#### Description of the task:
Write out the items word for word, from the line containing "Given: Open the Trash in the dock" through the line containing "Looking at the", with both of those lines included.

** START Input material **

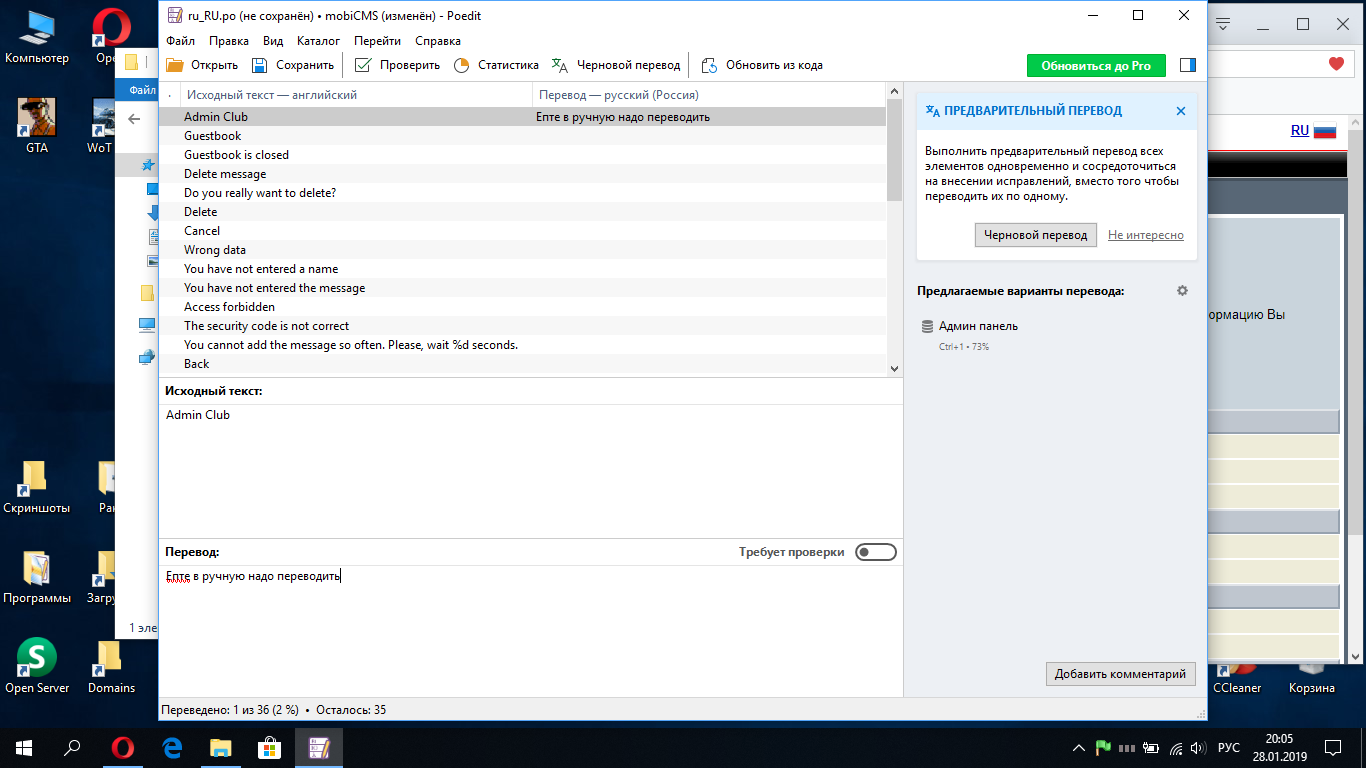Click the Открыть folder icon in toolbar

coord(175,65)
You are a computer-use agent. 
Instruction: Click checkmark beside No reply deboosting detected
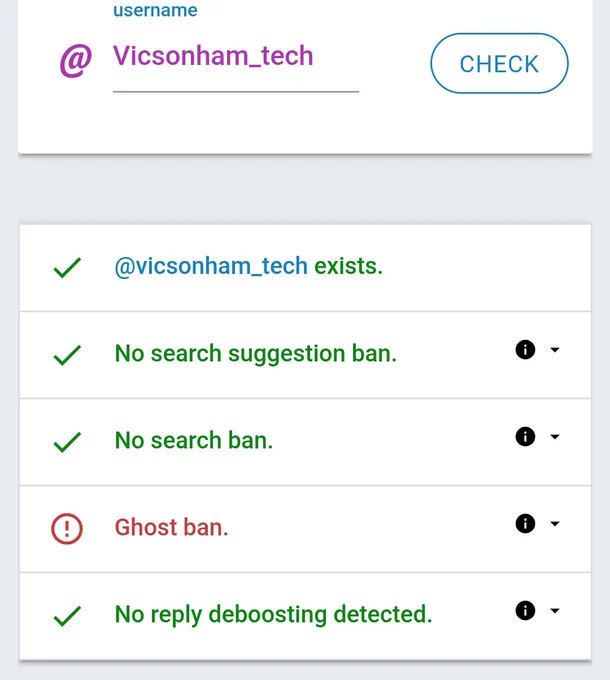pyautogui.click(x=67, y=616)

** END Input material **
** START Input material **

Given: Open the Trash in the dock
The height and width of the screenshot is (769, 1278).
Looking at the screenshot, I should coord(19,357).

** END Input material **
** START Input material **

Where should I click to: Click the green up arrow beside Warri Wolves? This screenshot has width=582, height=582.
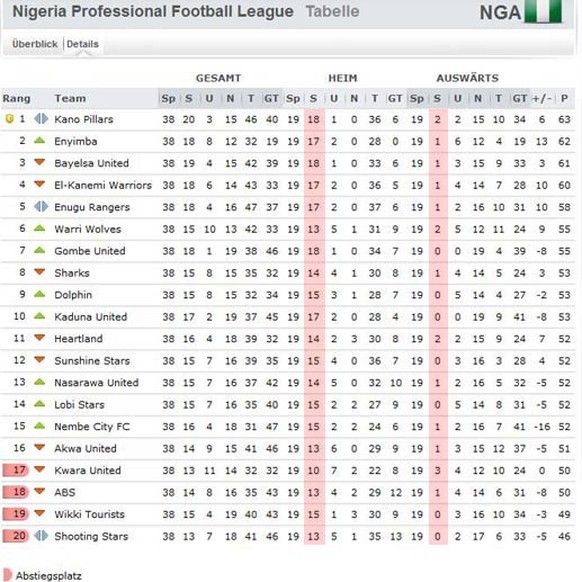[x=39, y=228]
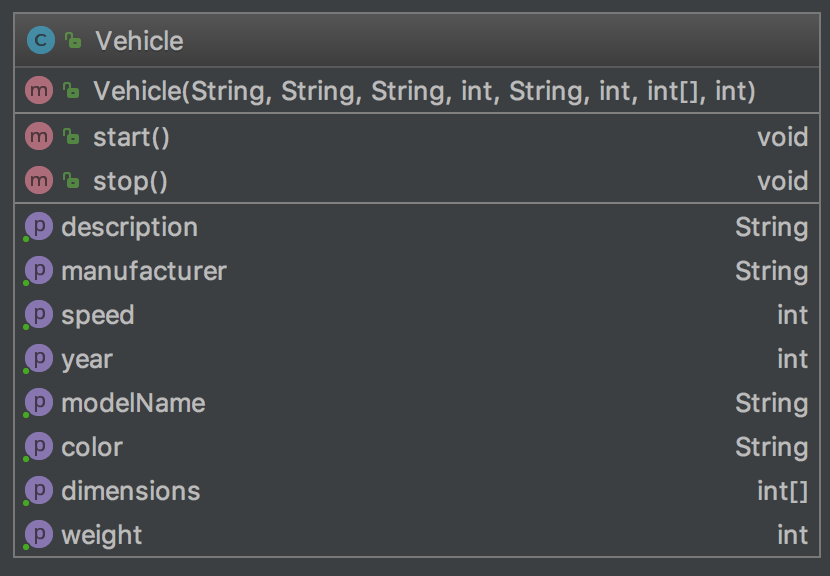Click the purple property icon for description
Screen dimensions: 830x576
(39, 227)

** END Input material **

#### Correct response:
Given: Open the Trash in the dock
The height and width of the screenshot is (769, 1278).
Looking at the screenshot, I should coord(19,357).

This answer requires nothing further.